The other day, I pulled a couple of requests off the Angel Tree at the little guy’s preschool. I figured we could take a picturesque excursion to the toy aisle at Target and pick out the perfect toys as a family, complete with to-go cups of hot chocolate. So when I read pants and sweaters as the desired gifts, my self-serving charitable Starbucks-sponsored thoughts were replaced with an ache in my stomach as I thought of the number children bracing for another winter without enough pants or sweaters – so few that their Angel Tree wish bypassed toys for simple articles of clothing. A Christmas of necessities.
Our children (nor ourselves) do not want for necessities. In fact, Clay and I have joked in the past that we weren’t allowed to give necessities as birthday and Christmas gifts to each other. Which, quite frankly, is a disgusting sentiment and I am embarrassed to have thought that way at one time. As I look around our too big house that is filled with too many things, I can’t help but feel that I am doing my children a disservice.

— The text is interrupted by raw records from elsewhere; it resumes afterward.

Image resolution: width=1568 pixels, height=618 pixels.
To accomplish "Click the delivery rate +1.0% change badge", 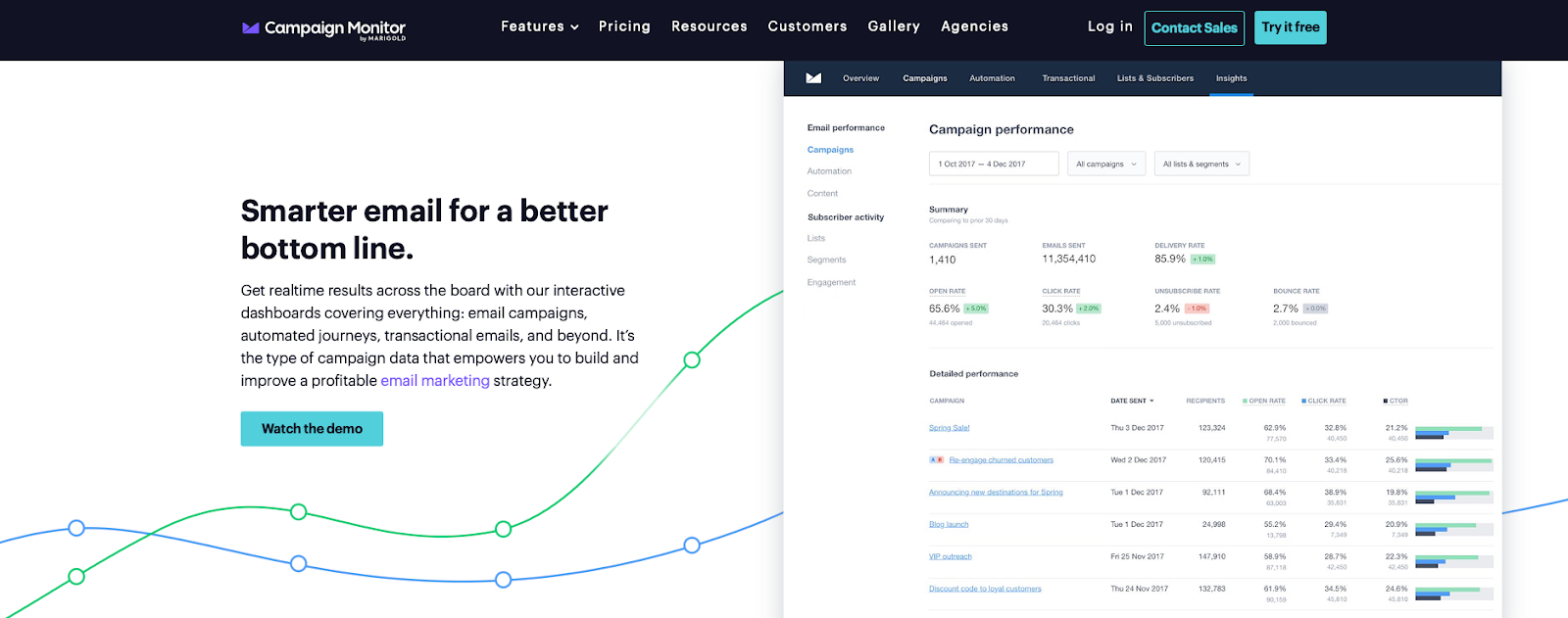I will [x=1202, y=260].
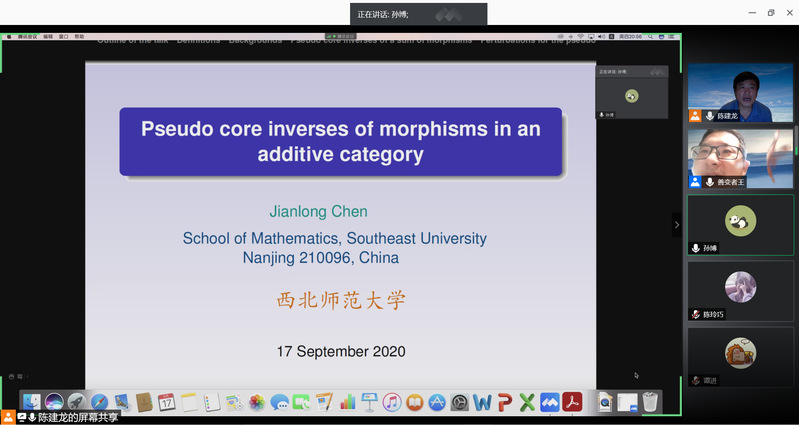Open the 编辑 menu in menu bar

pos(47,36)
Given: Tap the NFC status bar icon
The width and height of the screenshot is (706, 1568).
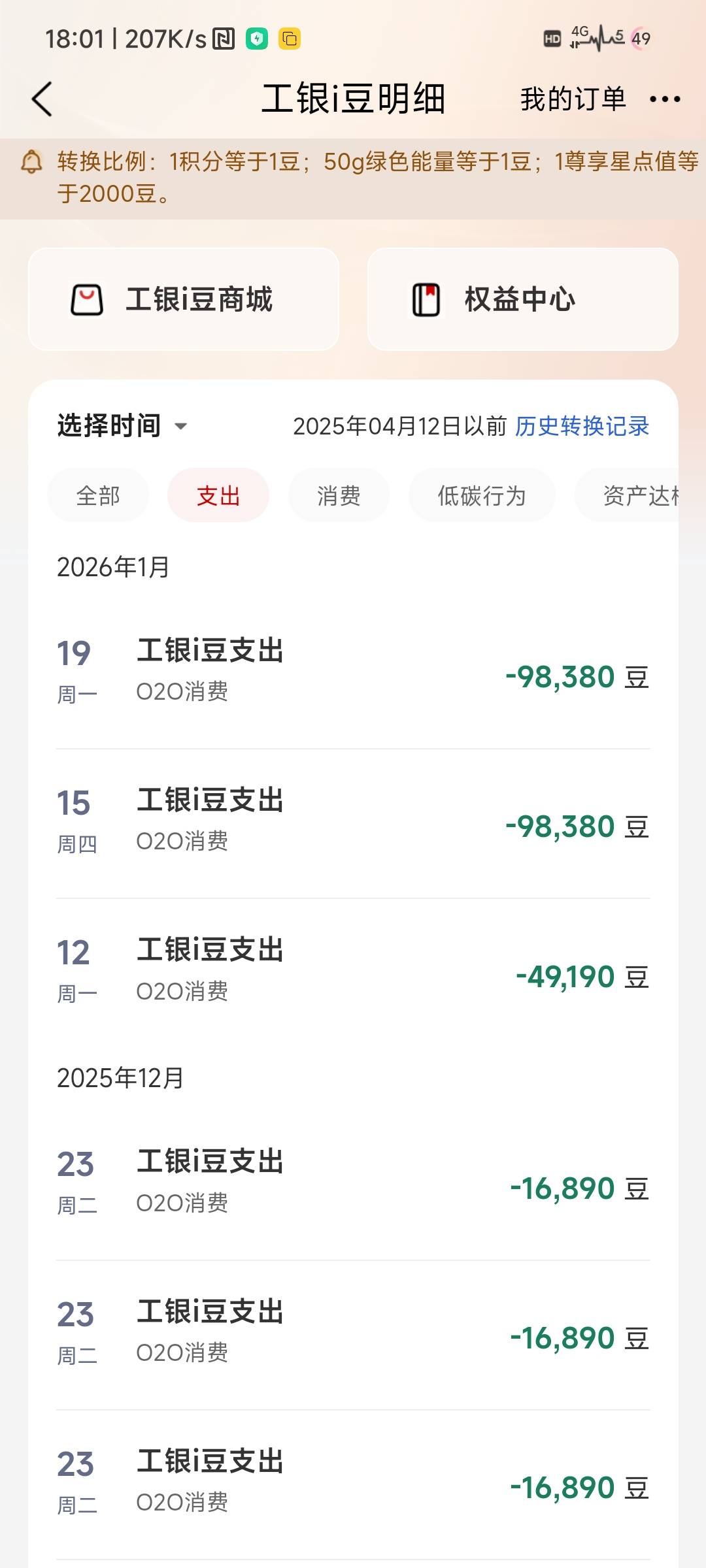Looking at the screenshot, I should point(224,39).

They will be receiving even more toys this holiday season, toys that they may want but toys they certainly don’t need.
And while I don’t want to rob our children of the excitement associated with receiving toys from Santa and extended family on Christmas morning, it is important to me that Christmas morning is not a free-for-all. I have no desire to see my children unwrap a gift, glance at it, and then toss it aside in favor of another wrapped gift. I grew up in a family that took turns opening gifts on Christmas morning – of all my family Christmas traditions, this one is dearest to my heart. I absolutely loved seeing a gift that I painstakingly picked-out or made be opened by my parents and siblings. And I hope my children will experience the same joy as they grow older.
“And the Grinch, with his Grinch-feet ice cold in the snow, stood puzzling and puzzling, how could it be so? It came without ribbons. It came without tags. It came without packages, boxes or bags. And he puzzled and puzzled ’till his puzzler was sore. Then the Grinch thought of something he hadn’t before. What if Christmas, he thought, doesn’t come from a store. What if Christmas, perhaps, means a little bit more.” – How The Grinch Stole Christmas
This year we vow to do things a little different. Less of a spotlight on what they want for Christmas, fewer toys, and more focus on non-commercialilzed aspects of the holiday. And do so while keeping in mind that pants and sweaters can indeed be the most cherished gifts of all.